Ma le difficoltà sono anche altre: il Pil non tiene conto del possibile depauperamento di forme importanti di ricchezza o di patrimonio, come quello naturale e ambientale; il Pil cresce se l’attività economica si ravviva per porre rimedio a qualche danno o disastro, come un terremoto, il cui impatto negativo sul benessere non viene in alcun modo rilevato; e ancora: il Pil potrebbe crescere mentre si diffondono attività dannose per la società come quelle collegate a traffici illegali. Quest’ultimo esempio è particolarmente attuale perché sono in via di realizzazione cambiamenti nelle modalità di contabilizzazione delle attività illegali che porteranno a includere pienamente nel computo del Pil il reddito a esse associato, con la conseguenza, tra le altre, che i paesi che si impegneranno a ridurre le attività illegali registreranno una caduta del PIL mentre invece il benessere effettivo migliorerà, o almeno così si spera.

Occorrerebbe, allora, chiedersi perché il Pil, e la sua crescita, abbiano costituito l’obiettivo prioritario – e, fino a tempi recenti, indiscusso – delle politiche economiche oltre che il criterio quasi unico per valutarne il successo. Le spiegazioni, naturalmente, possono essere molteplici. È però certo che oggi è estremamente difficile per chiunque, indipendentemente dagli ammonimenti di Kuznets, sostenere che il Pil rappresenti il benessere sociale, anche se non si dispone di un’idea coerente e precisa di quest’ultimo.
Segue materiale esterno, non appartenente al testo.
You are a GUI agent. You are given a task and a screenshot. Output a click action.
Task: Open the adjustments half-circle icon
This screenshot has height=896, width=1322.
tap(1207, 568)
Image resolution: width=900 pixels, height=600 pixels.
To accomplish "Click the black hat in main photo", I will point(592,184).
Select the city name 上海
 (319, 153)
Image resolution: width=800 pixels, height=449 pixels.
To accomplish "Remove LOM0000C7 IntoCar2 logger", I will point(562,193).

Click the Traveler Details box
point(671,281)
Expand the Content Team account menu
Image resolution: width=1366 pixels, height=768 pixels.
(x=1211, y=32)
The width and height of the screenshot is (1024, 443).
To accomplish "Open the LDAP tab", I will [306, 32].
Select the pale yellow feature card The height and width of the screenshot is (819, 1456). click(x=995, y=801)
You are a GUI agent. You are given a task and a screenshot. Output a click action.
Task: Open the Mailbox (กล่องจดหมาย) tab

A impedirlo, per esempio, è quanto si afferma, con ricchezza di argomentazioni, nel Rapporto elaborato dalla Commissione istituita nel 2008 per iniziativa dell’allora presidente francese Nicolas Sarkozy e nota come Commissione Stiglitz-Sen-Fitoussi (dal nome dei tre autorevoli economisti che ne hanno coordinato i lavori), secondo cui le dimensioni rilevanti per il benessere sono numerose e non riconducibili unicamente a quella economica che, peraltro, è catturata solo imperfettamente dal Pil.

In uno dei tentativi, certamente ispirati dai lavori della Commissione, di «andare oltre il Pil», l’Istat e il Cnel hanno individuato ben dodici dimensioni del benessere (dalla salute, al paesaggio, alla qualità dei servizi, per citarne solo alcune) e proposto 134 indicatori di cui tenere conto nella valutazione del benessere sociale. In realtà il progetto dell’Istat e del Cnel è più ambizioso, come indica chiaramente il suo nome: Benessere Equo e Sostenibile. Ciò vuol dire che si aspira non soltanto a misurare il benessere ma anche a verificare che esso corrisponda a criteri di equità e di sostenibilità nel tempo. Tuttavia, se definire e misurare il benessere è difficile, ancora più problematico è esprimersi su ciò che è equo e su ciò che è sostenibile.

Torneremo su questi temi in più punti, per ora ci limitiamo a ribadire come in nessun senso il Pil possa essere considerato una misura soddisfacente del benessere e della sua evoluzione nel corso del tempo.

Policy maker realmente orientati ad assicurare il massimo benessere alla società che rappresentano dovrebbero tenere conto di altre variabili, la cui numerosità può essere ridotta o molto estesa. Le Nazioni Unite, per esempio, dovendo adottare una misura di quello che chiamano sviluppo umano dei vari paesi, hanno scelto di includere, oltre al Pil pro capite, due sole altre variabili: la speranza di vita e il grado di istruzione, che dovrebbero catturare due dimensioni molto rilevanti del benessere. L’Indice di Sviluppo Umano, regolarmente pubblicato a cadenza annuale dalle Nazioni Unite, considera anche, in una versione più raffinata, la dispersione all’interno della popolazione di queste variabili, cioè le disuguaglianze nei Pil pro capite, nelle speranze di vita e nei livelli di istruzione.